Claude writes a sentinel line to a **phase file** — a well-known path based
on project name and issue number. The orchestrator watches that file and
reacts accordingly.
## Phase File Path Convention
```
/tmp/dev-session-{project}-{issue}.phase
```
Where:
- `{project}` = the project name from the TOML (`name` field), e.g. `harb`
- `{issue}` = the issue number, e.g. `42`
Example: `/tmp/dev-session-harb-42.phase`
## Phase Values
Claude writes exactly one of these lines to the phase file when a phase ends:
| Sentinel | Meaning | Orchestrator action |
|----------|---------|---------------------|
| `PHASE:awaiting_ci` | PR pushed, waiting for CI to run | Poll CI; inject result when done |
| `PHASE:awaiting_review` | CI passed, PR open, waiting for review | Wait for `review-poll` to inject feedback |
| `PHASE:needs_human` | Blocked on human decision | Send Matrix notification; wait for reply |
| `PHASE:done` | Work complete, PR merged | Verify merge, kill tmux session, clean up |
| `PHASE:failed` | Unrecoverable failure | Escalate to gardener/supervisor |
### Writing a phase (from within Claude's session)
```bash
PHASE_FILE="/tmp/dev-session-${PROJECT_NAME}-${ISSUE}.phase"
# Signal awaiting CI
echo "PHASE:awaiting_ci" > "$PHASE_FILE"
# Signal awaiting review
echo "PHASE:awaiting_review" > "$PHASE_FILE"
# Signal needs human
echo "PHASE:needs_human" > "$PHASE_FILE"
# Signal done
echo "PHASE:done" > "$PHASE_FILE"
# Signal failure
echo "PHASE:failed" > "$PHASE_FILE"
```
The orchestrator reads with:
```bash
phase=$(cat "$PHASE_FILE" 2>/dev/null | tr -d '[:space:]')
```
## Orchestrator Reaction Matrix
```
PHASE:awaiting_ci → poll CI every 30s
on success → inject "CI passed" into tmux session
on failure → inject CI error log into tmux session
on timeout → inject "CI timeout" + escalate
PHASE:awaiting_review → wait for review-poll.sh to post review comment
on REQUEST_CHANGES → inject review text into session
on APPROVE → inject "approved" into session
on timeout (3h) → inject "no review, escalating"

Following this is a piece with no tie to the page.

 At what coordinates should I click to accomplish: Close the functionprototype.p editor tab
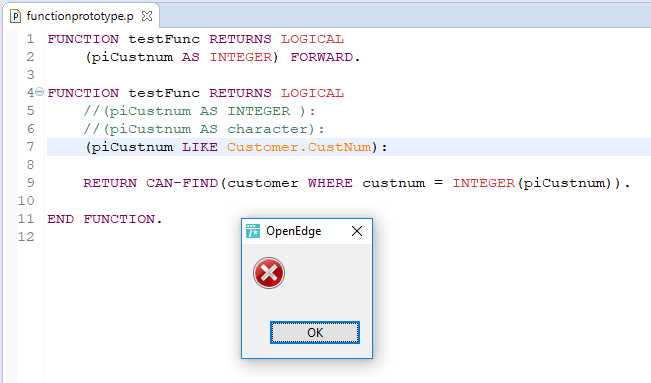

PHASE:needs_human → send Matrix notification with issue/PR link
on reply → inject human reply into session
on timeout → re-notify, then escalate after 24h
PHASE:done → verify PR merged on Codeberg
if merged → kill tmux session, clean labels, close issue
if not → inject "PR not merged yet" into session
PHASE:failed → write escalation to supervisor/escalations-{project}.jsonl
kill tmux session
restore backlog label on issue
```
## Crash Recovery
If the tmux session dies (Claude crash, OOM, kernel OOM-kill, compaction):
### Detection
`dev-poll.sh` detects a crash via:
1. `tmux has-session -t "dev-{project}-{issue}"` returns non-zero, OR
2. Phase file is stale (mtime > `CLAUDE_TIMEOUT` seconds with no `PHASE:done`)
### Recovery procedure
```bash
# 1. Read current state from disk
git_diff=$(git -C "$WORKTREE" diff origin/main..HEAD --stat 2>/dev/null)
last_phase=$(cat "$PHASE_FILE" 2>/dev/null || echo "PHASE:unknown")
last_ci=$(cat "/tmp/ci-result-${PROJECT_NAME}-${ISSUE}.txt" 2>/dev/null || echo "")
review_comments=$(curl -sf ... "${API}/issues/${PR}/comments" | jq ...)
# 2. Spawn new tmux session in same worktree
tmux new-session -d -s "dev-${PROJECT_NAME}-${ISSUE}" \
-c "$WORKTREE" \
"claude --dangerously-skip-permissions"
# 3. Inject recovery context
tmux send-keys -t "dev-${PROJECT_NAME}-${ISSUE}" \
"$(cat recovery-prompt.txt)" Enter
```
**Recovery context injected into new session:**
- Issue body (what to implement)
- `git diff` of work done so far (git is the checkpoint, not memory)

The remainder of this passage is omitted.